He is refreshingly confident about the future but brutally honest about his past. The public has always rooted for Downey, an actor who hit the big time in 1987 playing a doomed drug addict in Brett Easton Ellis' Less Than Zero. His greatest role, that of his hero Charlie Chaplin in Richard Attenborough's Chaplin (1992) landed him an Oscar nomination but life was already on the slide. In 1996 he was ordered into a drug rehab centre and a year later he was jailed by a judge who said he did it to save his life. When he left jail and rehab centres in 2000, he immediately went to work on pre-Sex and the City angst TV show Ally McBeal.

"Do you know what it's like, well, no you don't, to come straight out of jail and onto Ally McBeal? I was still wondering if we were playing handball in the prison yard at lunch time. They asked me if I was going to be OK while offering $115,000 a week. I just nodded. There were others on the show in recovery and they knew I wasn't going to be OK. It just got out of hand. But I gave them a good run, seven or eight episodes before I got high again. Then all that goodwill went out the window and they asked me to take urine tests while someone watched. But who did they think they were messing with? They couldn't threaten me with a urine test after all I'd been through. I found some fake piss. I'm the green beret of liars! It doesn't matter what you say to me, I'm going to nod, smile and then go get loaded."
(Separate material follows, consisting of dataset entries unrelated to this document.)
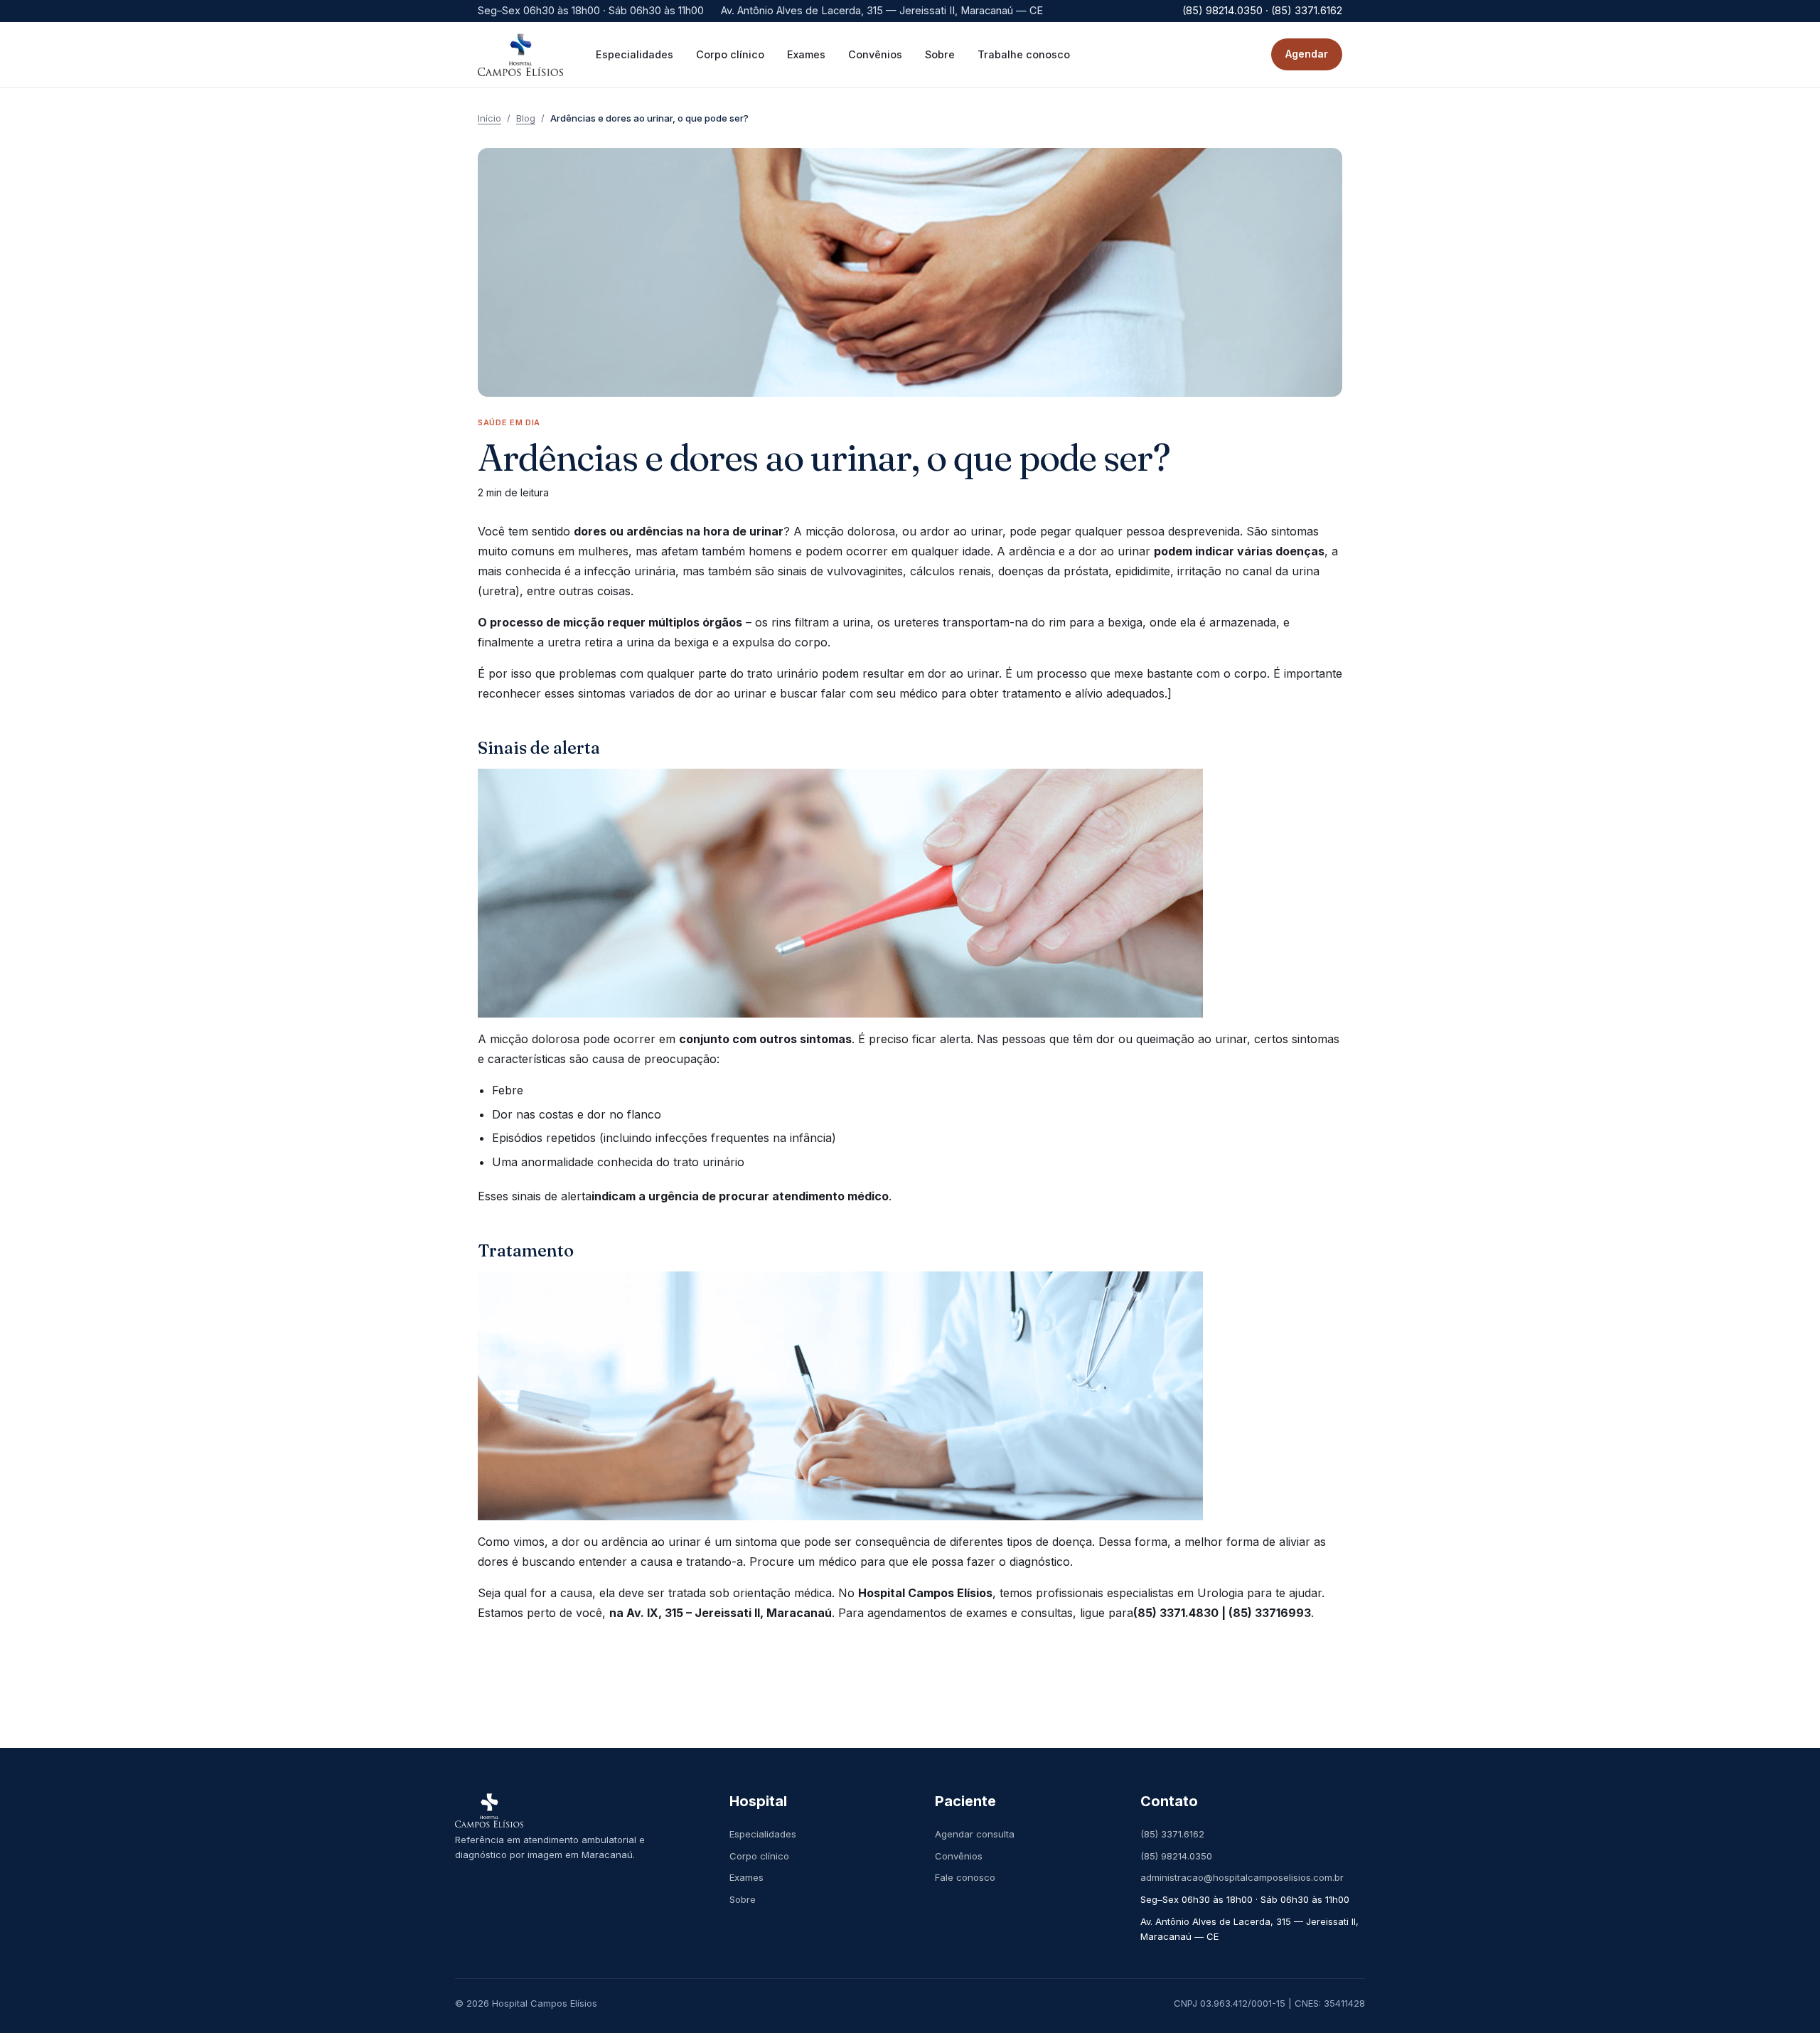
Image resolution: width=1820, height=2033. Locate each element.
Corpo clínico (759, 1856)
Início (489, 118)
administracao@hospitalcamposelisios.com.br (1242, 1877)
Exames (746, 1877)
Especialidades (762, 1834)
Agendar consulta (975, 1834)
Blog (525, 118)
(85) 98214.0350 (1176, 1856)
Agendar (1306, 54)
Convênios (959, 1856)
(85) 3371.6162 (1172, 1834)
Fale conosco (965, 1877)
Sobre (742, 1899)
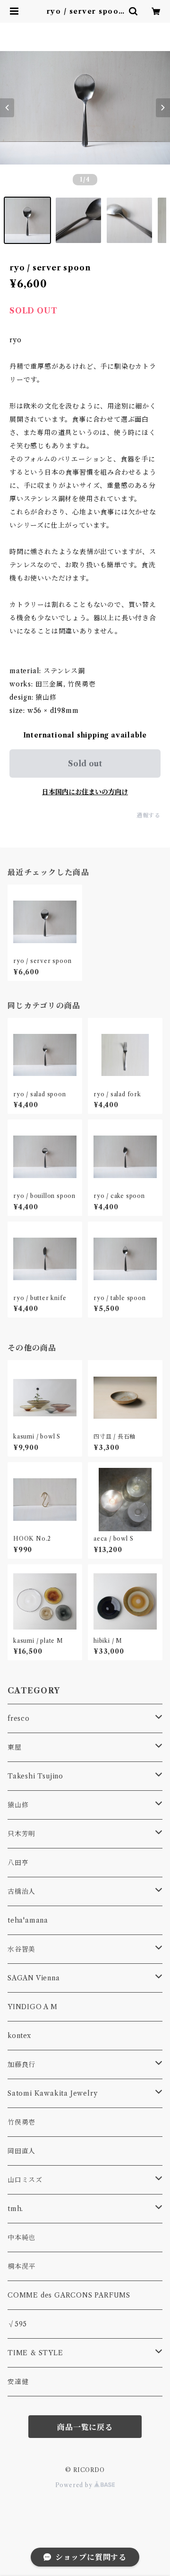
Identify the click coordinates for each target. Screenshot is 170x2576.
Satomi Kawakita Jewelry (52, 2093)
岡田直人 (21, 2151)
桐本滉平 (21, 2266)
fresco (19, 1718)
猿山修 (18, 1805)
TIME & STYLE (35, 2353)
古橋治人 (21, 1891)
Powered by (74, 2485)
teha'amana (28, 1920)
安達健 (18, 2381)
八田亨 (18, 1862)
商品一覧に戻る (85, 2427)
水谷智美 (21, 1949)
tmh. (15, 2208)
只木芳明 (21, 1834)
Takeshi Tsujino (35, 1776)
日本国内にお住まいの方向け (85, 792)
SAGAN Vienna (34, 1978)
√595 (17, 2324)
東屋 (15, 1747)
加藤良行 (21, 2064)
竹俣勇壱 (21, 2122)
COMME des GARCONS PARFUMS (69, 2295)
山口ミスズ (25, 2180)
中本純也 (21, 2237)
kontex (19, 2035)
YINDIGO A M (33, 2007)
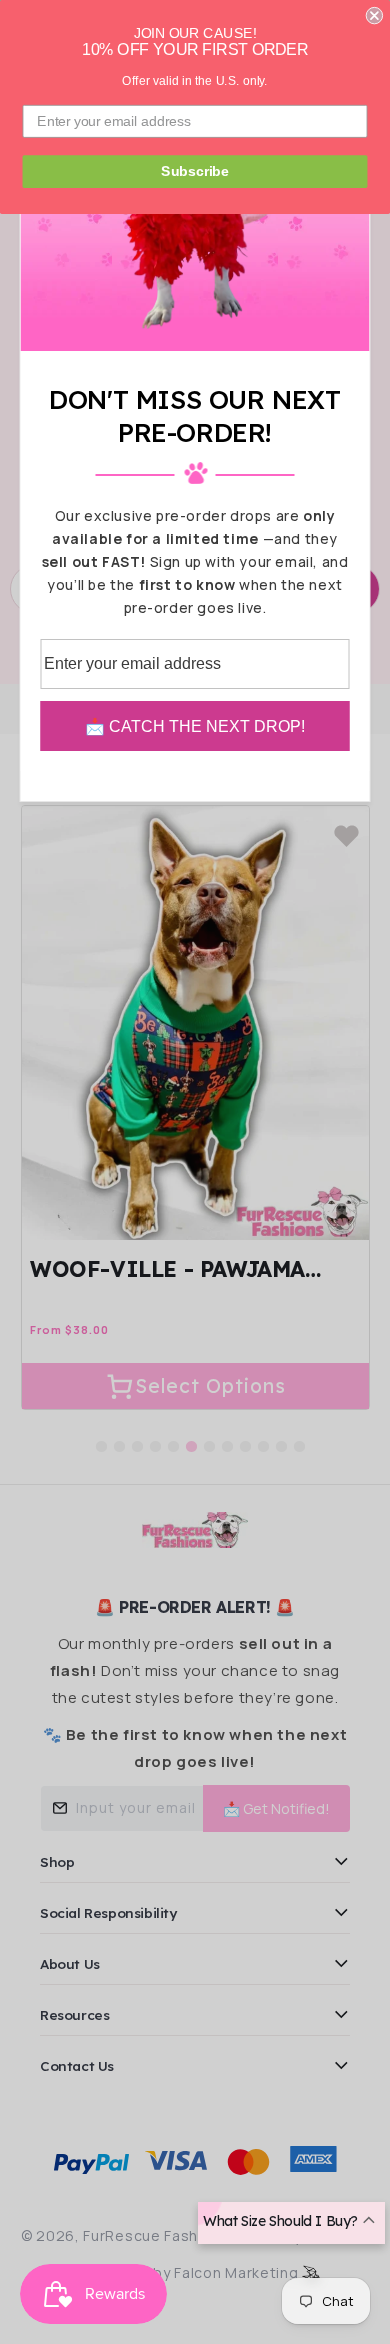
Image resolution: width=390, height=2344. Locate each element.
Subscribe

Downey has l3-year-old son, Indio, from his marriage to actress Deborah Falconer. He reckons that if music paid his mortgage and the alimony, he would give up acting entirely. Maybe being told you are the most talented actor of your generation puts unwanted pressure on a young man. "Er, yeah, I'm still trying to figure that one out" he ponders, "I sometimes think film is an evil, relentless, thoughtless, life sucking machine and the only mistake I'd made was not understanding this earlier on and saving all my dough and retiring." He shrugs, "Then I realise it's the best job I ever had, But if I could make as much money doing music as I have in movies I think I'd give up acting."

Downey's entrance into music is not entirely unheralded, He has been writing songs for 20 years and learnt from the best and the maddest, Jack Nitzche, the legendary nutball arranger for Phil Spector and the Rolling Stones worked on film soundtracks with Robert's father Robert Downey Sr. - "How great is that? They were the completely underground version of Taupin and John."

But it can be no secret that Downey has wasted his own talent, Despite shining in some bad movies he should be heading toward legendary silver screen status by now, "Er, well, wasted?" he stammers, "I certainly have diverted my talent into some irregular areas, But part of my story is wastage, wasting of life and opportunities. Because for some reason or another it's what I chose to do. I can say that personally and professionally I've never been in a better place, But that's in the realm of all things being relative."

Robert Downey Jr. has finally chosen acting, music, love and life.

The album "The Futurist" was released April 25 on Sony BMG.